## Begin Data extract

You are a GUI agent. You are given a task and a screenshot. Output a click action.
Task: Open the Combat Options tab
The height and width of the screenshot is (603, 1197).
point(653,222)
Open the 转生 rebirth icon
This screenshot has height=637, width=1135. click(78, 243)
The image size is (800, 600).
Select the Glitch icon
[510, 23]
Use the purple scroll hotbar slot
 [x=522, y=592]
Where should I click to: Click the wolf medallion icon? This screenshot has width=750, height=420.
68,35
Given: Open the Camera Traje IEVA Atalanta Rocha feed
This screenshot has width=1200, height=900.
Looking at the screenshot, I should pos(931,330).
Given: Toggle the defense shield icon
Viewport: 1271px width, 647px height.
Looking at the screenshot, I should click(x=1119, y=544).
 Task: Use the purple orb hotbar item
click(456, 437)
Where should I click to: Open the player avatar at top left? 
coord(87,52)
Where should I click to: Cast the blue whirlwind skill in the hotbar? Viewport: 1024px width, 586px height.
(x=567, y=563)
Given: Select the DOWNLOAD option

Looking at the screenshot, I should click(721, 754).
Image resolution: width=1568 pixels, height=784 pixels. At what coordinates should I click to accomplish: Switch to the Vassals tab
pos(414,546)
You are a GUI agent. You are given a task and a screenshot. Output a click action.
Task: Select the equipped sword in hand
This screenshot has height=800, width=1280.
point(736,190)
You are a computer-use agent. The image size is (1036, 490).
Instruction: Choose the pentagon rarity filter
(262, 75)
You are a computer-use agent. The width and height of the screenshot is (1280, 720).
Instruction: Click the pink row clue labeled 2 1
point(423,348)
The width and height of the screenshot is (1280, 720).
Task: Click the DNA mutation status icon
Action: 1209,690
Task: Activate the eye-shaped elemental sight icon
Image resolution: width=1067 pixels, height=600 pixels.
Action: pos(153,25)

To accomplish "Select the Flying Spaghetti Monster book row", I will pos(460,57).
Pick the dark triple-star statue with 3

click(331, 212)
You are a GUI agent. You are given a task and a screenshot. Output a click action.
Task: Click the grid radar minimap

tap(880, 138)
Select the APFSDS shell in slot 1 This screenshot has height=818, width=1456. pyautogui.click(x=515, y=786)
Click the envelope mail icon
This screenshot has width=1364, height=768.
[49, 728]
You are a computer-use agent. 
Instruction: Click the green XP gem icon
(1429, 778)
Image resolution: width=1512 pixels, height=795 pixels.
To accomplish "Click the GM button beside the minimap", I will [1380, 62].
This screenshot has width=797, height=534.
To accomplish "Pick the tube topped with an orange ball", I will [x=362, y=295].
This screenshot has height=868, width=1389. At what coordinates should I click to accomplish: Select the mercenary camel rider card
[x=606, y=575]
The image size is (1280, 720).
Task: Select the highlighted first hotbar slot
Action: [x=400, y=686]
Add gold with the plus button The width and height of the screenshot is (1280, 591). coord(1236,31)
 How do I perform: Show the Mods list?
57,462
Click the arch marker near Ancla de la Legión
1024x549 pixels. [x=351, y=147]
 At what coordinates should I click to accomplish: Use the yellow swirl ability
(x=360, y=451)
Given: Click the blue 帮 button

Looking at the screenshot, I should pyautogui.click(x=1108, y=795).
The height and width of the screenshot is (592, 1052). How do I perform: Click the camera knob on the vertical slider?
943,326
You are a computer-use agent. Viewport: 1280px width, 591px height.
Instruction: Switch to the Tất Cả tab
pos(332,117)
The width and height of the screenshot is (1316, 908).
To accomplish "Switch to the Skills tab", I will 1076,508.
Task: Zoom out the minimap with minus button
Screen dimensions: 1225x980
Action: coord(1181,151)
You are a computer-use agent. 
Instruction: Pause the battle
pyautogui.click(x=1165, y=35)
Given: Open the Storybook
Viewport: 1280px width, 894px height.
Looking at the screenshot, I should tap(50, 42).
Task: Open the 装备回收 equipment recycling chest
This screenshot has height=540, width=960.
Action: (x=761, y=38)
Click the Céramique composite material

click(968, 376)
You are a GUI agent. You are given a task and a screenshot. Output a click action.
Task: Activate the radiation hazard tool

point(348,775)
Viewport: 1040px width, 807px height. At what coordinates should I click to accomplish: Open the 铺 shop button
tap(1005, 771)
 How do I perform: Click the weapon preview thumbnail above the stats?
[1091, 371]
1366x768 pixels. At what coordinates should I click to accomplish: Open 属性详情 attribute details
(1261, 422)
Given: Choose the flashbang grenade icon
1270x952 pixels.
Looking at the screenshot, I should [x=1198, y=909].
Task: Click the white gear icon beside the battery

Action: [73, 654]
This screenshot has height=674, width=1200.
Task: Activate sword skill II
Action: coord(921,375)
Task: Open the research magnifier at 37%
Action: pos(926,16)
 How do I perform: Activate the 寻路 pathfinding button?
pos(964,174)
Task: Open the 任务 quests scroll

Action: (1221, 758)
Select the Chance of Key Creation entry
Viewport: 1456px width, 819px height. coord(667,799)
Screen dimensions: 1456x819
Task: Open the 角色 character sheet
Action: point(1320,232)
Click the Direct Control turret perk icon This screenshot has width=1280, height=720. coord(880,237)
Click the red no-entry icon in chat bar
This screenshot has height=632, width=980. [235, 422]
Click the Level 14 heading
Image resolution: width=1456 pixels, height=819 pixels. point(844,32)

## End Data extract

▶ [Problem to work on] Extract every line of the records that contains the string "pyautogui".

▶ [Correct output]
Select the APFSDS shell in slot 1 This screenshot has height=818, width=1456. pyautogui.click(x=515, y=786)
Looking at the screenshot, I should pyautogui.click(x=1108, y=795).
pyautogui.click(x=1165, y=35)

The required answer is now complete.